Your task -
In the fight preview, which earlier bout is said to have delivered a massive geopolitical message?

━━━━━ Selected passage

If ever a fight will ever seize the attention of the 21st Century sports fan, it is Mayweather vs. Pacquiao. Financially, it is expected to shatter all records for combat sports in terms of live gate, prices for tickets and pay-per-view access as well as PPV viewership.
But while the pomp and circumstance will rival anything that “The Sweet Science” ever will produce, the big question now is will the fight itself will live up to the globe-stopping hype? Frazier-Ali I and Leonard-Hearns I certainly did while Louis-Schmeling II delivered a massive geopolitical message, but others have fallen far short of expectations. No one expects Mayweather-Pacquiao to approach Hagler-Hearns for intensity but if Pacquiao manages to draw “Money” out of his protective wallet it might be a worthy event that could catapult boxing into a higher realm on the sports landscape.

━━━━━━━━━━
━━━━━ Material provided

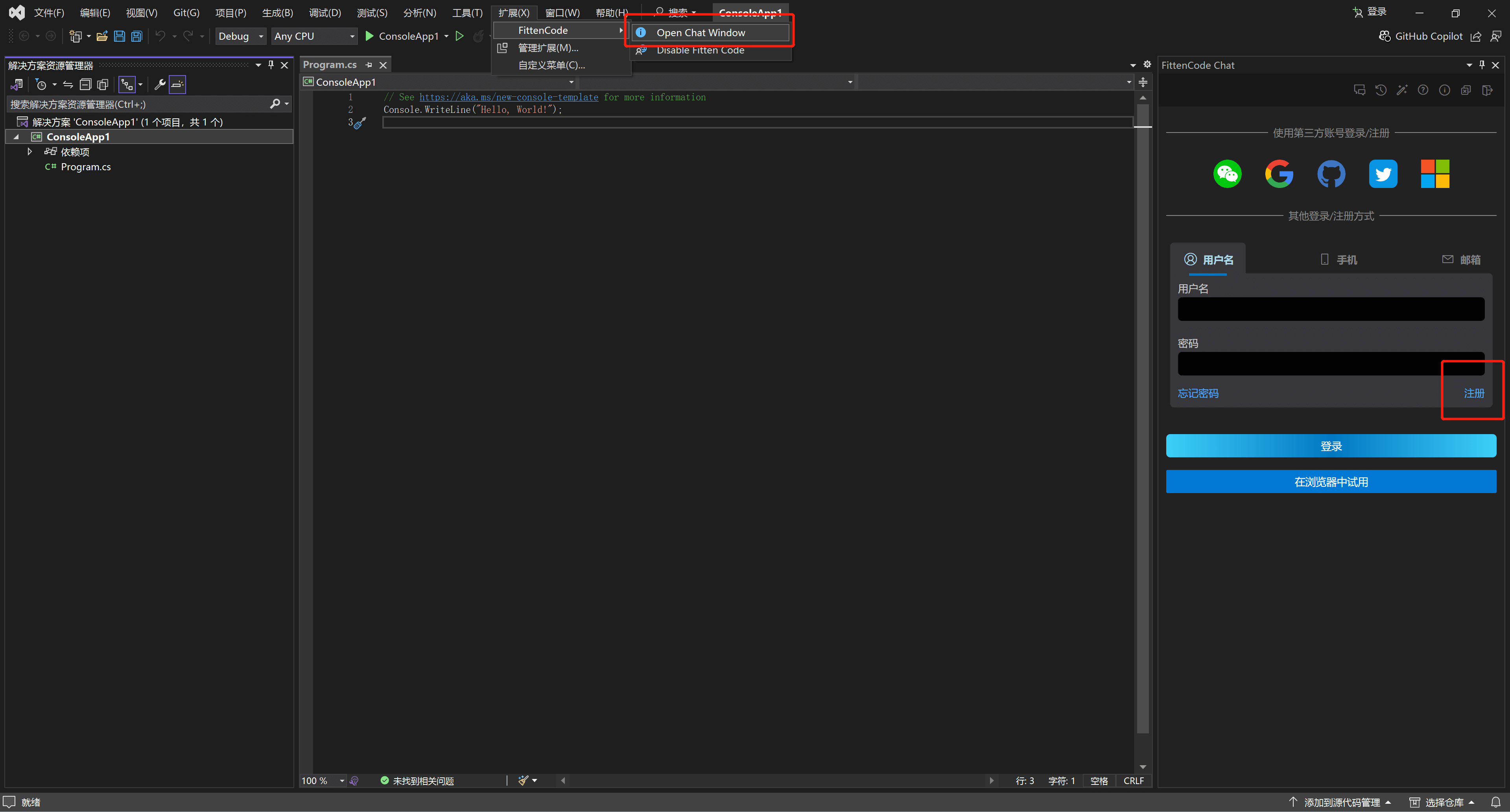Sign in with WeChat icon
The image size is (1510, 812).
1227,173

━━━━━━━━━━

Exercise answer -
Louis-Schmeling II